Para Vasco de Castro, artista plástico que participou activamente nas movimentações estudantis, o Maio de 68 “alterou o rumo da história”, pois foi o ponto de partida para acontecimentos como a queda do Muro de Berlim.

“Foi nas ruas de Paris que se começou a abrir brechas no Muro de Berlim. As primeiras ideias de contestação que deram alento às pessoas começaram lá. Inspirou, por exemplo, a Primavera de Praga, a queda do sistema ideológico de Leste e, pela primeira vez, falou-se da condição feminina”, considera.

Também Fernando Pereira Marques, exilado político em França, defende que a maior consequência do Maio de 68 foram as transformações sociais que provocou. “Antes do Maio de 68 as raparigas não podiam ir de calças para as aulas. Se fossem tinham de usar saia por cima. Havia a vontade de mudança e isso notou-se na defesa da sexualidade, do estatuto da mulher, das relações entre sexos”, afirma o sociólogo, que assistiu ao eclodir do movimento académico.

Para Fernando Pereira Marques não se deve “circunscrever o sentir e a vontade dos jovens” a slogans como “Imaginação ao poder”. “Os estudantes não eram um bando de anarquistas sem projectos. A nível operário, por exemplo, o movimento provocou o aumento de salários. E possibilitou a participação dos estudantes na vida universitária. A universidade mudou-se em França”, conclui o antigo estudante da Sorbonne.

“As pessoas despiam-se no meio da aula”

A psicanalista Maria Belo chegou a Paris em Setembro de 68. “Respirava-se revolução”, afirma, ao descrever a sociedade francesa após o movimento estudantil. “Houve uma quebra de tabus. As pessoas despiam-se no meio da aula para provocar, começou uma liberdade de costumes,” refere a ex-deputada do Partido Socialista.

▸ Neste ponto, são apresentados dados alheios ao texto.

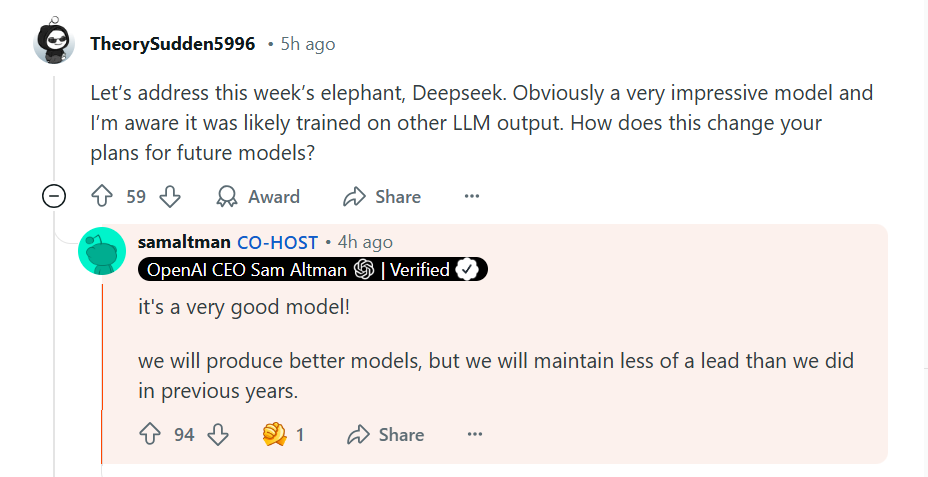Upvote samaltman's reply
The width and height of the screenshot is (928, 477).
click(150, 435)
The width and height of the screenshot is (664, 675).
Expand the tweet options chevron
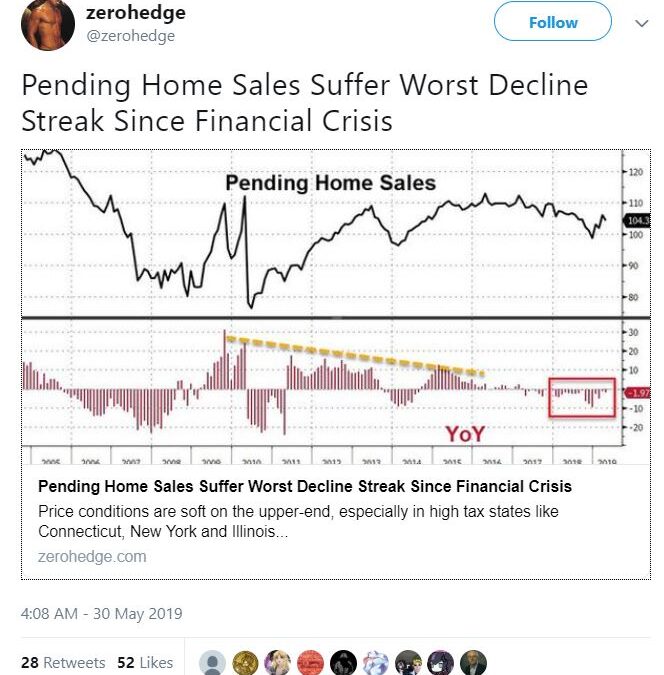(x=642, y=23)
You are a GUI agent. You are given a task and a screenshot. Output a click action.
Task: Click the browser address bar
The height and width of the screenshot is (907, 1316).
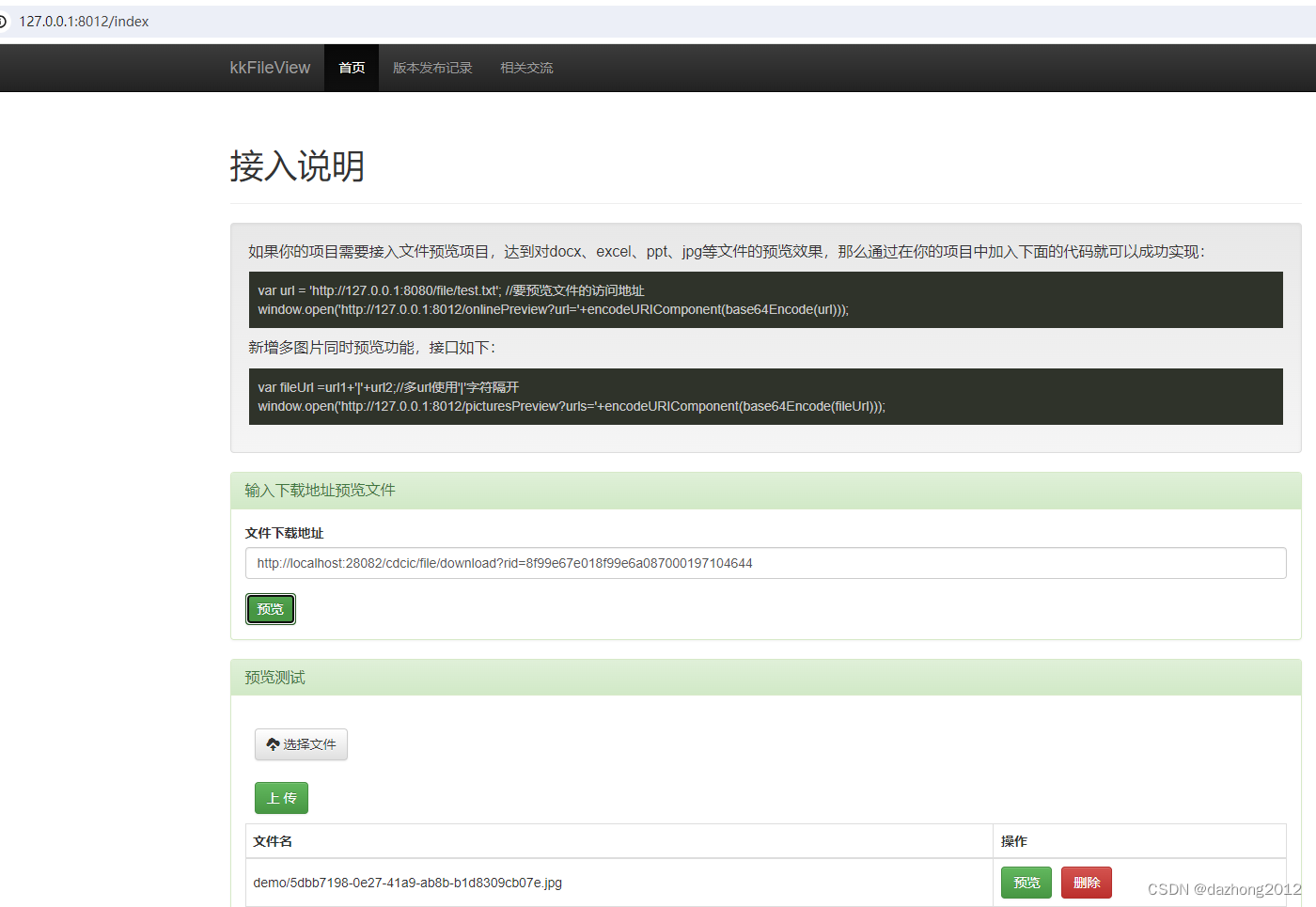click(x=282, y=21)
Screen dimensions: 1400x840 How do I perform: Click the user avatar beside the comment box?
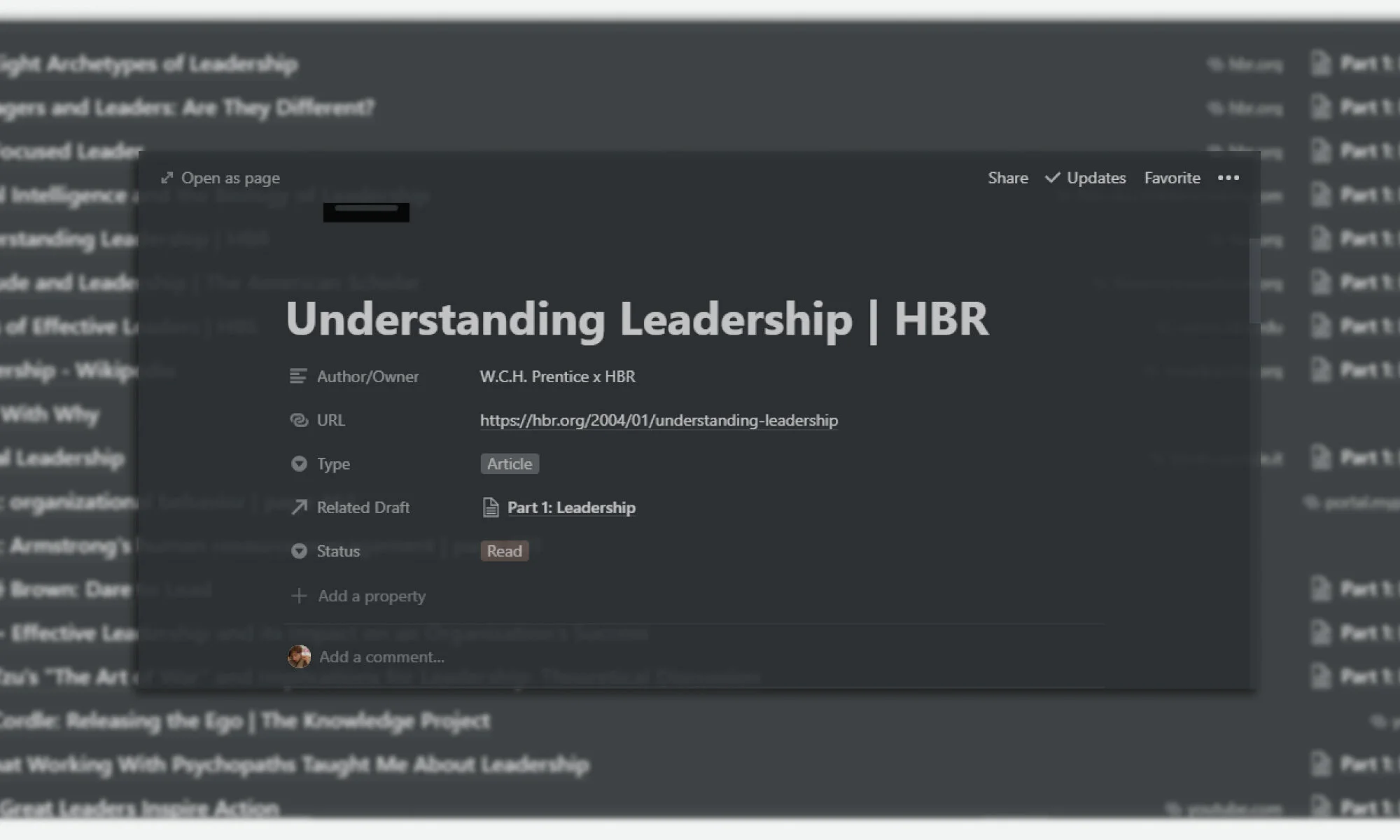coord(299,657)
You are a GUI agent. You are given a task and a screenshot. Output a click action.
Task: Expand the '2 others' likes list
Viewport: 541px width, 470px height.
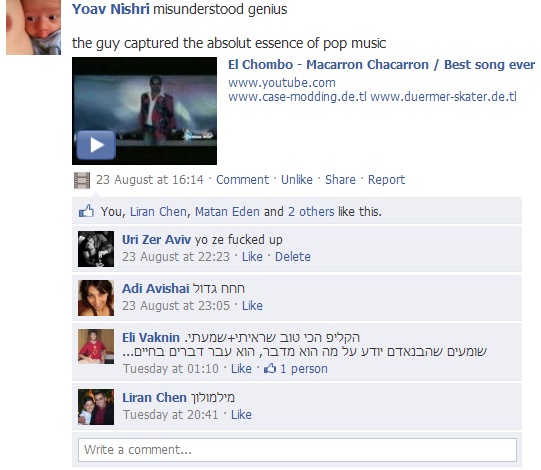pos(311,212)

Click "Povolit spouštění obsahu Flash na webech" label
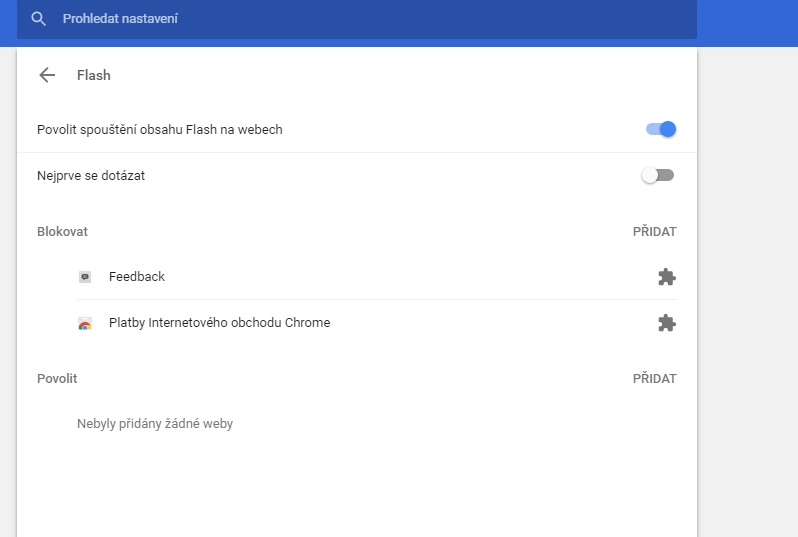[160, 130]
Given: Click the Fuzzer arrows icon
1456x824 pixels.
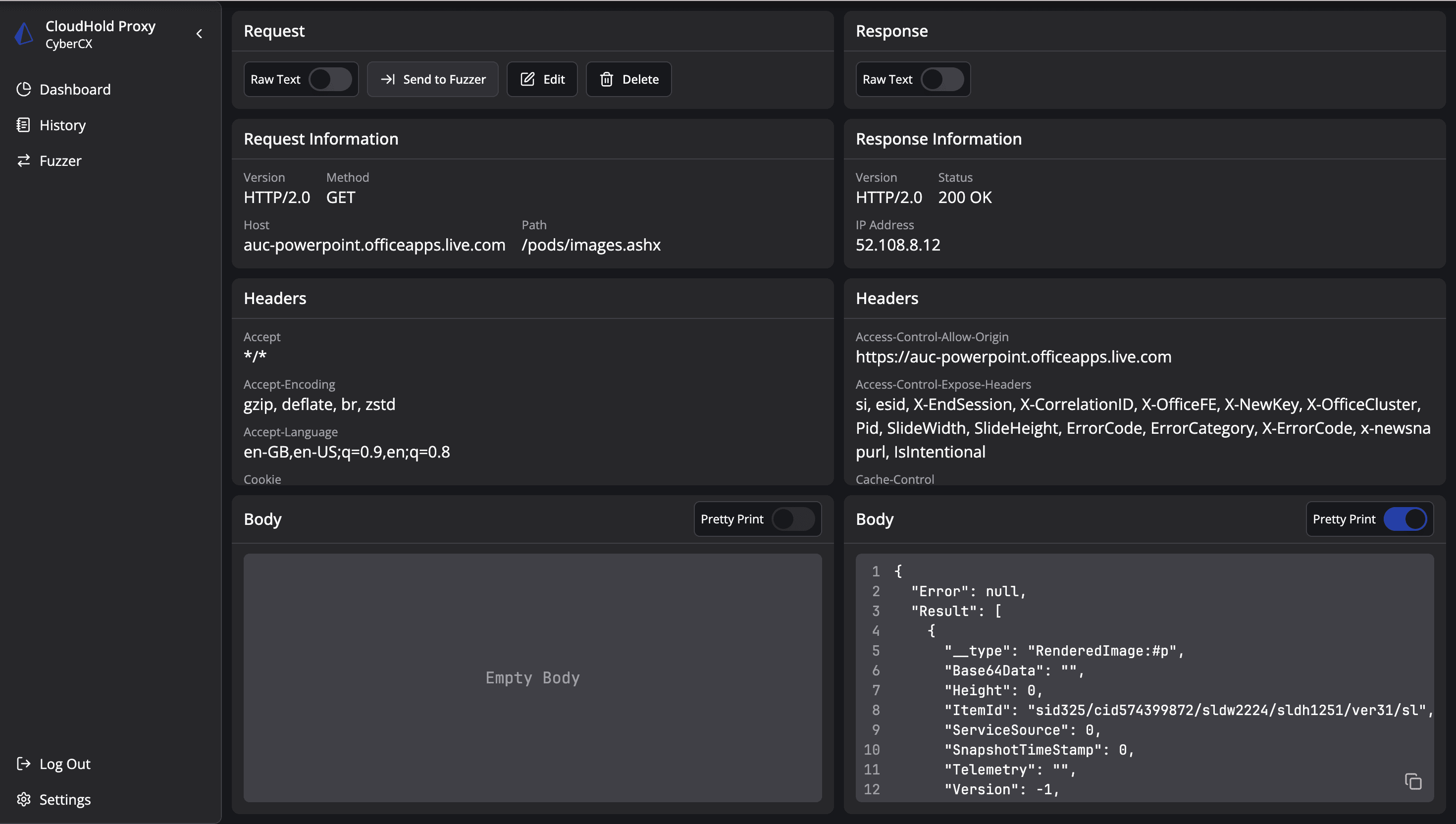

“Começou-se a pensar pela própria cabeça, a ter relações mais livres, a intervir mais, mas, por outro lado, nasceu a noção do consumo, da prevalência de um certo ‘parecer’ sobre o ‘ser'”, afirma Maria Belo.

Também a jornalista Diana Andringa defende que o movimento estudantil provocou uma “alteração de mentalidades”. No entanto, a jornalista não acredita que o Maio de 68 tenha alterado o curso da história. “Hoje em dia já não se nota tanto essa influência. Penso que se os ideais da Geração de 60 tivessem vencido teríamos um mundo diferente”, salienta Diana Andringa.

“No Maio de 68 gritava-se: ‘Não queremos ser os capatazes das fábricas’. Hoje procura-se a ligação dos licenciados ao mercado de trabalho. A pessoa não pode ser só rotina”, exemplifica a jornalista.

Andringa vai mais longe ao afirmar que existe uma “tendência para esquecer”: “No Maio de 68 os jovens lutavam, em todo o mundo, por uma sociedade. O legado que o Maio de 68 me deixou foi esta inquietação, esta angústia. E a angústia é algo criativo”, considera a jornalista, que criou um programa de televisão dedicado à “Geração de 60”.